Should it be illegal to call Mohammed a paedophile?

Oct 28, 2018 by

by Douglas Murray, The American Spectator:

The ECHR have decided that truth is not a justification.

Should you be allowed to say that the founder of one of the world’s largest religions was a paedophile? According to the European Court of Human Rights the answer is ‘no’. In a decision issued this week the Court in Strasbourg ruled that this statement is defamatory towards the prophet of Islam, ‘goes beyond the permissible limits of an objective debate’ and ‘could stir up prejudice and put at risk religious peace.’ Details of the long-running case can be read here.

I will come to the civilisational problems with this in a moment. But first allow me to point out what a difficult position this puts my book collection in.

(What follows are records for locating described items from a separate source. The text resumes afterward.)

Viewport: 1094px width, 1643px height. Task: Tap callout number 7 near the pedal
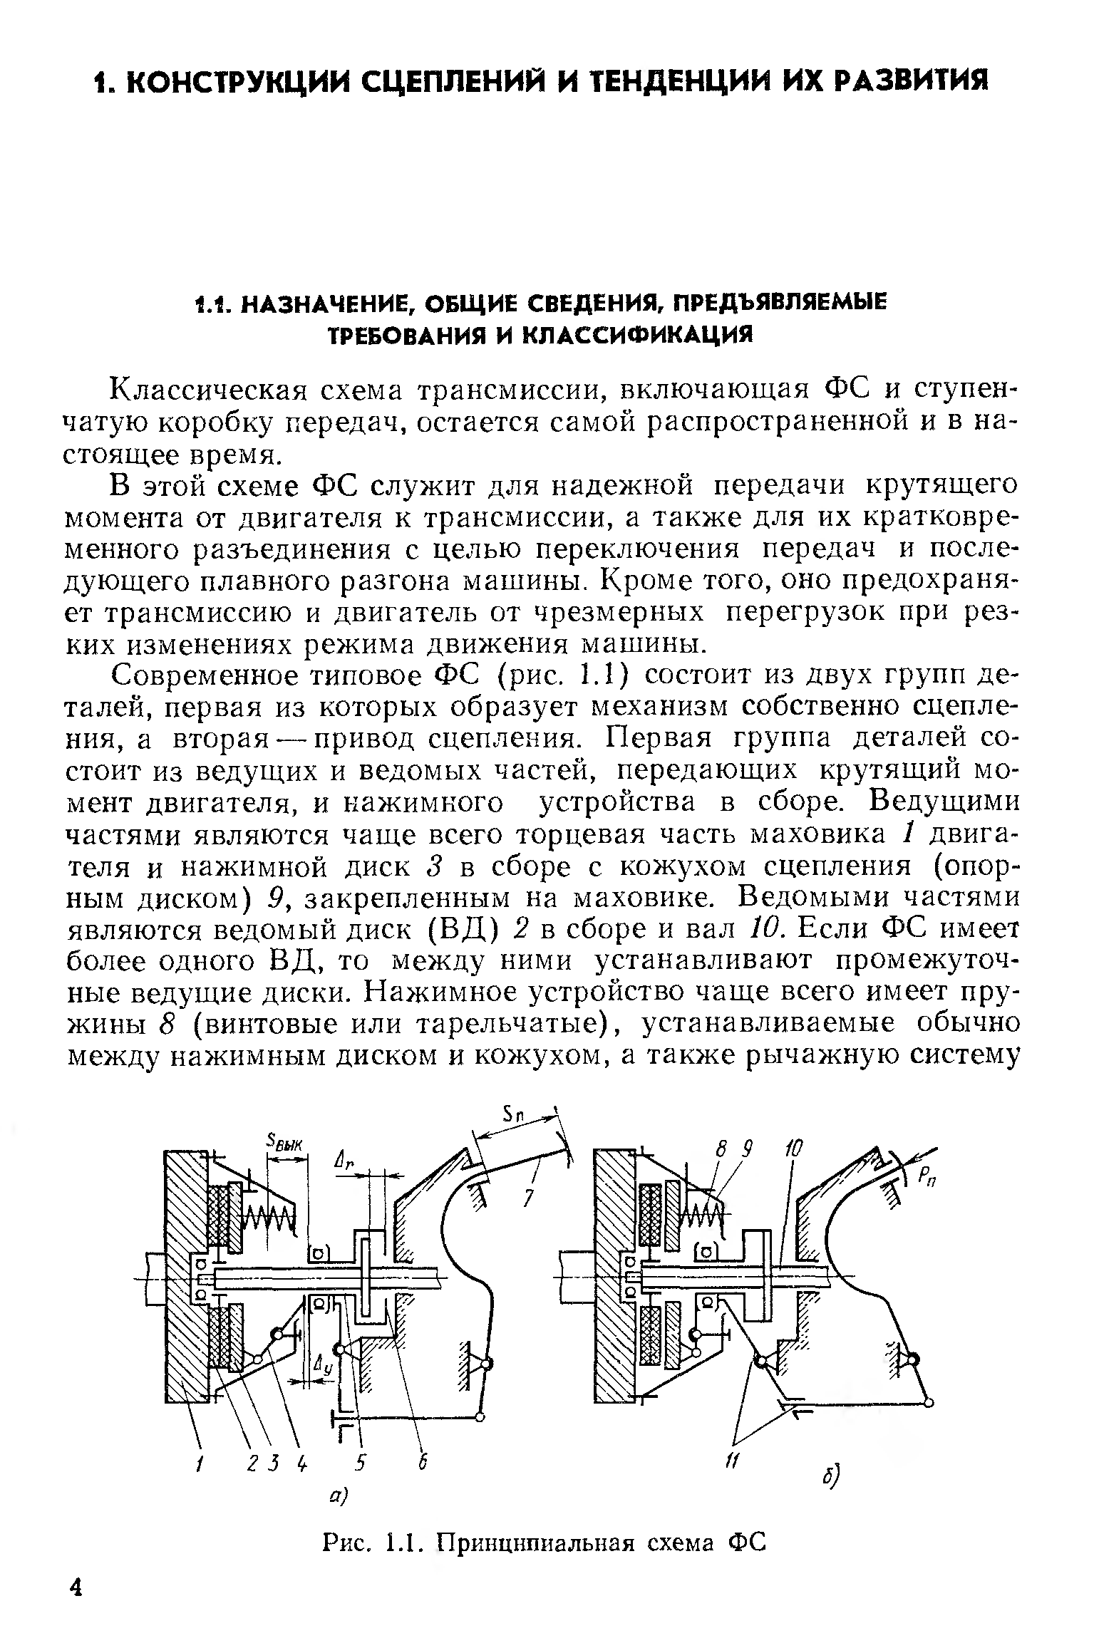527,1199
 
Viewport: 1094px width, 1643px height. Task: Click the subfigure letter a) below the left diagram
336,1496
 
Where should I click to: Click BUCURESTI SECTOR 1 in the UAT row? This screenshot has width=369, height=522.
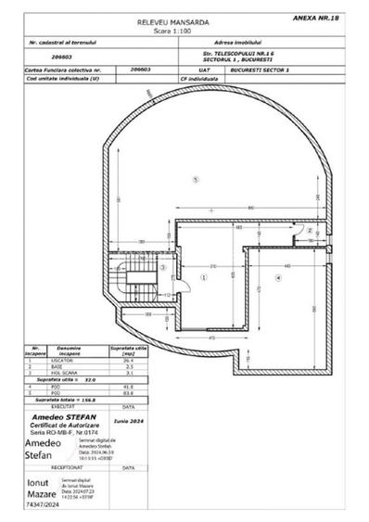pos(269,70)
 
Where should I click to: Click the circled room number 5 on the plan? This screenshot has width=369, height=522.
pos(196,177)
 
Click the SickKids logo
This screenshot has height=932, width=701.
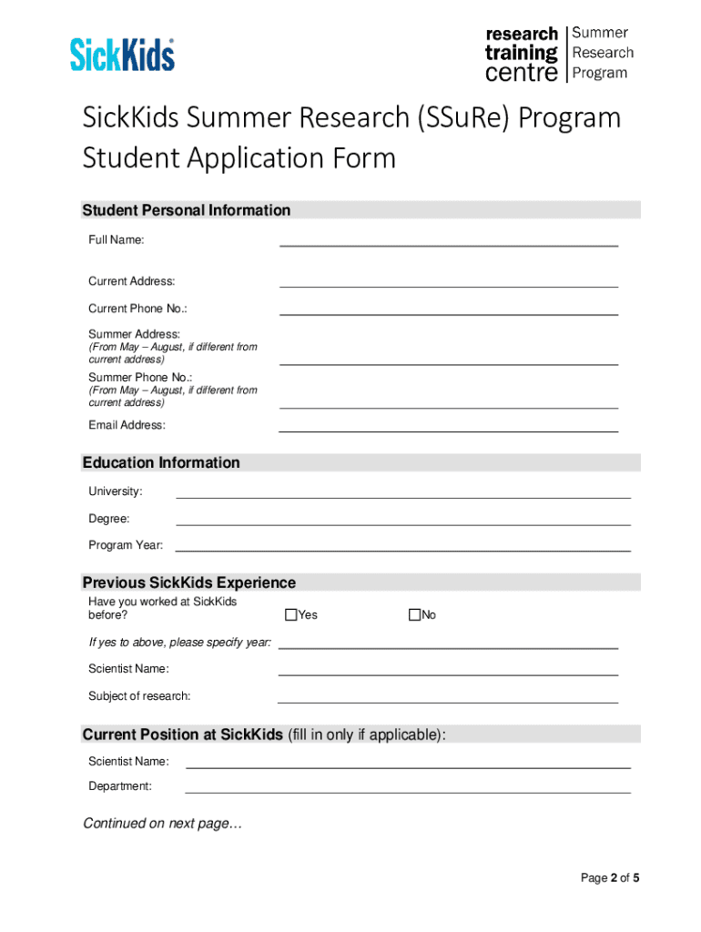(122, 55)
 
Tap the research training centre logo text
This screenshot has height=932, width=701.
(521, 54)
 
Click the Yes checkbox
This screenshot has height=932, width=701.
(291, 615)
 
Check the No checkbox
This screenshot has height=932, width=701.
(414, 615)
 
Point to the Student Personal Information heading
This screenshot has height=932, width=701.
(187, 210)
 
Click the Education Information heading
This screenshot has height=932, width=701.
(161, 462)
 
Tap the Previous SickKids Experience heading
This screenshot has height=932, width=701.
(189, 582)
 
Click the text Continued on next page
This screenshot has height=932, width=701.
(163, 824)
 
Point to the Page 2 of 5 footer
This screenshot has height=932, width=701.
(610, 878)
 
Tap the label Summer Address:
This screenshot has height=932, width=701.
(134, 334)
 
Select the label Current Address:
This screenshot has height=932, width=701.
(131, 281)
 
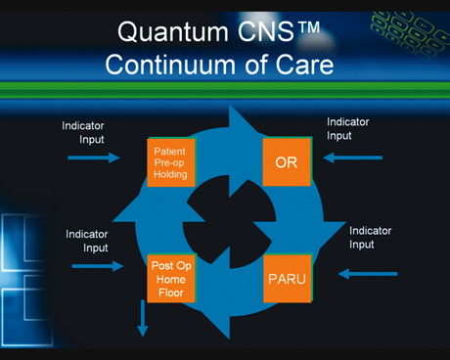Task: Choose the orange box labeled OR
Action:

For beside me as I write I have a huge four-volume collection of the hadith (sayings) of Mohammed picked up on my travels in North Africa some years ago. They are the Bukhari hadith – that is the collection of hadith that scholars of Islam recognise to be the most authentic and reputable collection of Mohammed’s sayings. Whenever I open them I find out many interesting things about the founder of Islam.

[…] Unwittingly, perhaps, the ECHR has brought us to something of an impasse in this ruling. For the hadith are – next to the Qur’an – the most important foundational texts of Islam. And they state, repeatedly and without caveat, that the founder of Islam had sex with a girl of nine, who he had married when she was six. Mohammed was 53 at this time.

Today we would call this paedophilia, and would have no difficulty in identifying it as such. Of course most of us would also remember that in the past different norms existed and we should try to understand their context. But deciding that nothing critical might be said of such a person or set of actions is a problem isn’t it? And an exceedingly bad precedent to set.